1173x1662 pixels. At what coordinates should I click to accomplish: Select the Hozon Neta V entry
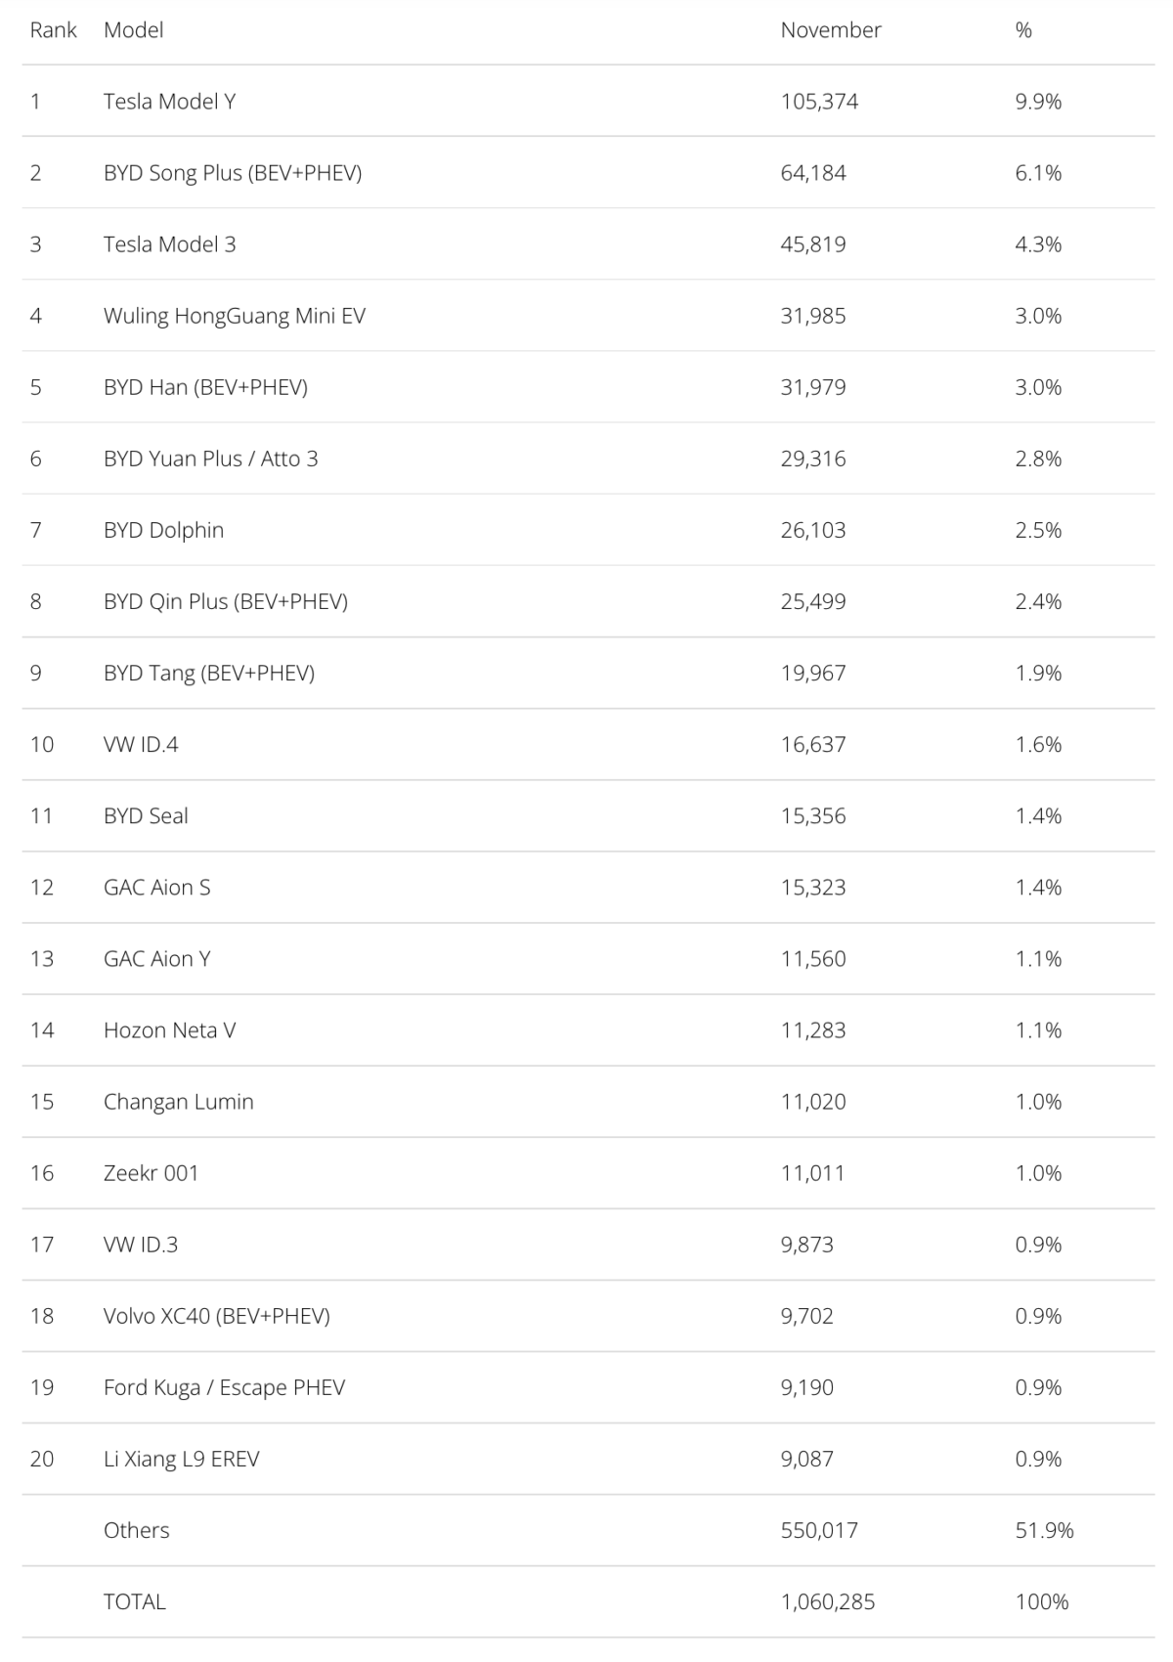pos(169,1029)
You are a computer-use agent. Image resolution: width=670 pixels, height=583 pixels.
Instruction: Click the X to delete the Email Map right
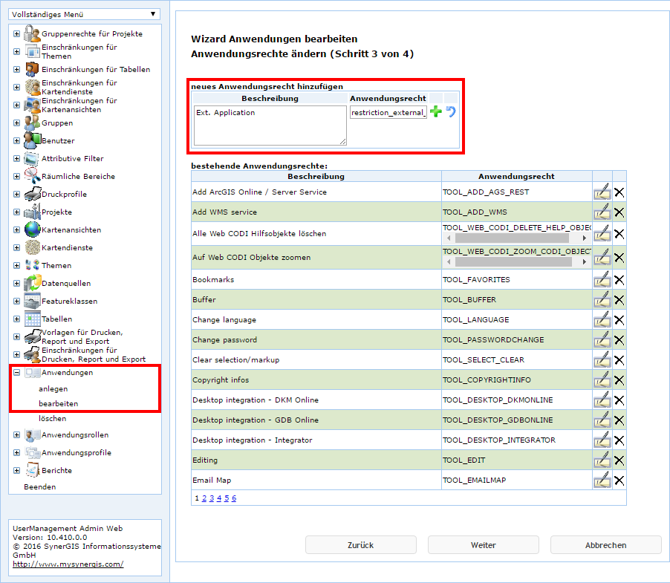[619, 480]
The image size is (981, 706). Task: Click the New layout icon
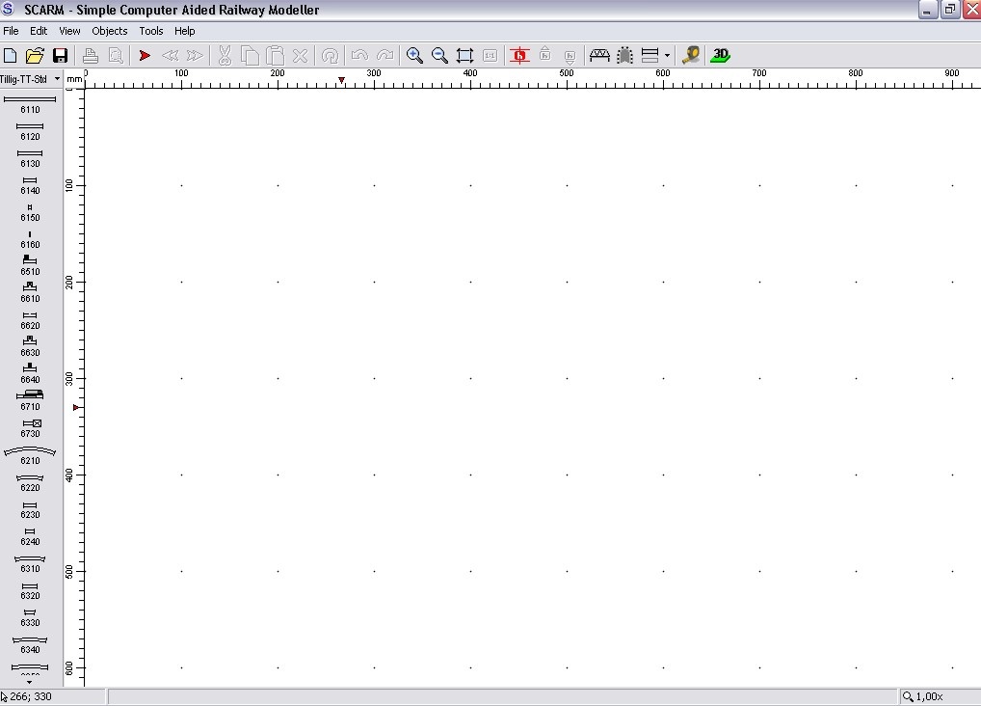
· · · · ·
### What the exercise asks
Nothing but the lines from the one containing "You are a computer-use" through the end of the entries should be written out, exactly and without pictures.

### Answer below
You are a computer-use agent. Image resolution: width=670 pixels, height=583 pixels.
Instruction: Click the X to delete the Email Map right
[619, 480]
The image size is (981, 706). Task: Click the New layout icon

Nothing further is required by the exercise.